*Task instructions*. Duplicate the entries below from the line containing "This screenshot has width=272, height=114." through the line containing "Action: click(11, 21)", exactly as they appear, and nothing else.
--- Data to process ---
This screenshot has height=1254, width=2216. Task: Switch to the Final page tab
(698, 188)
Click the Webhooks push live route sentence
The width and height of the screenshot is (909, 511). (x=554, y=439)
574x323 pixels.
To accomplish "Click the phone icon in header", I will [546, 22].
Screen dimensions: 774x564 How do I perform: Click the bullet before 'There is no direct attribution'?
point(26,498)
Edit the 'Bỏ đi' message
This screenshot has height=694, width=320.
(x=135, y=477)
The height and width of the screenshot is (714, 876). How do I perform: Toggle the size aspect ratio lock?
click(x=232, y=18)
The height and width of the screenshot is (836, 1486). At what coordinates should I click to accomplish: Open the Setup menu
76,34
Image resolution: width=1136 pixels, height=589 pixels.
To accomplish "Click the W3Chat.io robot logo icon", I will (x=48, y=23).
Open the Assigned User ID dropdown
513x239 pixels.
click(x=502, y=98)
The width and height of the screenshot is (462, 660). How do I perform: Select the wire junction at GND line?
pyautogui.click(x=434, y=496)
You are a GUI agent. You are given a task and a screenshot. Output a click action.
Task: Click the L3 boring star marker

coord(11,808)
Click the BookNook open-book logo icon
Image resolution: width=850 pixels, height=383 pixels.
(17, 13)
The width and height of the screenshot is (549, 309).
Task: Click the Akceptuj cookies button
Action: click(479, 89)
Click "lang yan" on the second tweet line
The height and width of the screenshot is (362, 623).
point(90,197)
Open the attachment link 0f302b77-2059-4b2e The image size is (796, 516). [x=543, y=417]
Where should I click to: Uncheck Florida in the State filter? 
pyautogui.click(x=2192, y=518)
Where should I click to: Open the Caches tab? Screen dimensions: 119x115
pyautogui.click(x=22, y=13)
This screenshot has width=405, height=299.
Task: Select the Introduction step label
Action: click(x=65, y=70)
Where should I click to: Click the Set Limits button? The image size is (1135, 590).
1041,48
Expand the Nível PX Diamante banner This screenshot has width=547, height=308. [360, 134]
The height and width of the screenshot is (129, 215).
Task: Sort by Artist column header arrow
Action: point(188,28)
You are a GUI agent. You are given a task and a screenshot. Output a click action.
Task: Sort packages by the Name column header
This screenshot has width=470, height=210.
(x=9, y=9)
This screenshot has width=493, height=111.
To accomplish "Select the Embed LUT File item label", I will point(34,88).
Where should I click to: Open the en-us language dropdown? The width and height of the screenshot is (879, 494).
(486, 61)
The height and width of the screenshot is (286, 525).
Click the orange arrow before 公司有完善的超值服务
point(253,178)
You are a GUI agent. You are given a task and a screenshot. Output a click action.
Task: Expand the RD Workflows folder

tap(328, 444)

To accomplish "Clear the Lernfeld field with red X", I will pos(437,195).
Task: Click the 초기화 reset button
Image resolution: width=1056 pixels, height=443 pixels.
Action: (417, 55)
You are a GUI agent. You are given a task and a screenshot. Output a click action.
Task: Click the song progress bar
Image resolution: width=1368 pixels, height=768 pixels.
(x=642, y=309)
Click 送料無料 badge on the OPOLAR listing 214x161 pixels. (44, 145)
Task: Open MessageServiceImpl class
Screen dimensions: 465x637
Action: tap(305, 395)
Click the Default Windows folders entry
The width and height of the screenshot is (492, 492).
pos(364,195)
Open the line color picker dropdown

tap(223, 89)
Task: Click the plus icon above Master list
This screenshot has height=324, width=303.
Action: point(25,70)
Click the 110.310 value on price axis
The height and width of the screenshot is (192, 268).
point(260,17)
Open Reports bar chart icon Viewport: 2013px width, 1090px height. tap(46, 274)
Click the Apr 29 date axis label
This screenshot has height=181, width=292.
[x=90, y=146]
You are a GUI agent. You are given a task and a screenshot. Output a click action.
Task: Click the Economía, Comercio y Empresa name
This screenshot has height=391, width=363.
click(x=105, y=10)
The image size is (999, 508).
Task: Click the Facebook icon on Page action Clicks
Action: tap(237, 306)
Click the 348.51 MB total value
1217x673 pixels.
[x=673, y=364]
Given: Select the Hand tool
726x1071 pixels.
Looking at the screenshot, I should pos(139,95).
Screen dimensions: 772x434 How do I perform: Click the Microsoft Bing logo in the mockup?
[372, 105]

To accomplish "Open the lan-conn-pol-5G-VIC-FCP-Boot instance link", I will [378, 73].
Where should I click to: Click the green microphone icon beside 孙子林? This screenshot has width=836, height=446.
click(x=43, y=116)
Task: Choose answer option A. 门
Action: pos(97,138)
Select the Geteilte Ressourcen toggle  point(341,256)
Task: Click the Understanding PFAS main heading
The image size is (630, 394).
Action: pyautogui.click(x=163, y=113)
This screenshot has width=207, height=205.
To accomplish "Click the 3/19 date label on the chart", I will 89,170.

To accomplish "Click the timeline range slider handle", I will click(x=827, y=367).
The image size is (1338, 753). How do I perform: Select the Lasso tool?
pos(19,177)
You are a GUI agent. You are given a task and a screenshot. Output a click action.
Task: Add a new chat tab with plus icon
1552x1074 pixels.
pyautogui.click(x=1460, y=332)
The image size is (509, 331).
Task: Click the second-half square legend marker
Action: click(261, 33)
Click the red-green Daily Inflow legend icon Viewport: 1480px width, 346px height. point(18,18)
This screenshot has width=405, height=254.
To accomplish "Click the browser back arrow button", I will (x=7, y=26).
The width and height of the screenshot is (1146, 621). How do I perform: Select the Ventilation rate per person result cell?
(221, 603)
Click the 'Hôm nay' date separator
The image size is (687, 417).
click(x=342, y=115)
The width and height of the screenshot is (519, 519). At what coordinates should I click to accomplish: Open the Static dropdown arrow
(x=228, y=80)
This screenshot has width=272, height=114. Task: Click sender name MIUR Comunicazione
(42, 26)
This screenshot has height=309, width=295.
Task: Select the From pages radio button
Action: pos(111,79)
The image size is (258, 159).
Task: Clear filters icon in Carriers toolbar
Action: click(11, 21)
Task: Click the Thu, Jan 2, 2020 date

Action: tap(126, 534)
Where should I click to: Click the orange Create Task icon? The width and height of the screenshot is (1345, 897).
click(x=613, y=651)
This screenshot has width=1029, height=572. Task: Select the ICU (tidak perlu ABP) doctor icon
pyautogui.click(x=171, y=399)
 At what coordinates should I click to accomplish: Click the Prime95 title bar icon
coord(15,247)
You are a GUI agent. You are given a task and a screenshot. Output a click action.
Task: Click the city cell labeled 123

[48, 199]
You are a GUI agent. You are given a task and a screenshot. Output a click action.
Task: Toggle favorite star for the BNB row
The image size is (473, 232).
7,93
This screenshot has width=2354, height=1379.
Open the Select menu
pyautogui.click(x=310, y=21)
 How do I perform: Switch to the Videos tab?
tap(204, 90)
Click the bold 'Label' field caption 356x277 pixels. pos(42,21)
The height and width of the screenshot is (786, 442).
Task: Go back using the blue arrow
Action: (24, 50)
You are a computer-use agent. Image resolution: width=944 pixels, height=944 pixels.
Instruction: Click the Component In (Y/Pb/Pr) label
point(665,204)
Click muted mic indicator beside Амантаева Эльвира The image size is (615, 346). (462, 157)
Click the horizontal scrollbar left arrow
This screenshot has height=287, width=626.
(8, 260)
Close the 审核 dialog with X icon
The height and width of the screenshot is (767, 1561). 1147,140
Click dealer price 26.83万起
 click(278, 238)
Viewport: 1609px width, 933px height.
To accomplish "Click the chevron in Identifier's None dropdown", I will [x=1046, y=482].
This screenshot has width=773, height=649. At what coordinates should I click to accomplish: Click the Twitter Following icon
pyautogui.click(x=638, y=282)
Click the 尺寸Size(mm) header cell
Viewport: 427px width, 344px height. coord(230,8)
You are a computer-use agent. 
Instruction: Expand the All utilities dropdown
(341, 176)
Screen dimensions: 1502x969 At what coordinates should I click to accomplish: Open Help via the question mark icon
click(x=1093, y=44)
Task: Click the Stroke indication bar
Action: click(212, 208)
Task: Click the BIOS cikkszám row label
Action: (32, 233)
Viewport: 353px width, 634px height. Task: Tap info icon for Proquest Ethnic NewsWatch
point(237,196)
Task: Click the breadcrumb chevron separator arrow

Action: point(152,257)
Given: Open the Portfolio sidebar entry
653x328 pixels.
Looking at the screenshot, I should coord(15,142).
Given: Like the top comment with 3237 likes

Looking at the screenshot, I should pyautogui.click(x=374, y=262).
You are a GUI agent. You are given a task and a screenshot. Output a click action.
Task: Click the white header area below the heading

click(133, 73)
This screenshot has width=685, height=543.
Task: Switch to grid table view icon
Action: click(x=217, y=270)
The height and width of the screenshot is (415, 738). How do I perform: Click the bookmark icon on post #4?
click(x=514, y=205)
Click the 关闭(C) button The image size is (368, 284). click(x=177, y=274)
---
*Solution for this exercise*.
This screenshot has width=272, height=114. Task: Click sender name MIUR Comunicazione
(42, 26)
This screenshot has height=309, width=295.
Task: Select the From pages radio button
Action: pos(111,79)
The image size is (258, 159).
Task: Clear filters icon in Carriers toolbar
Action: click(11, 21)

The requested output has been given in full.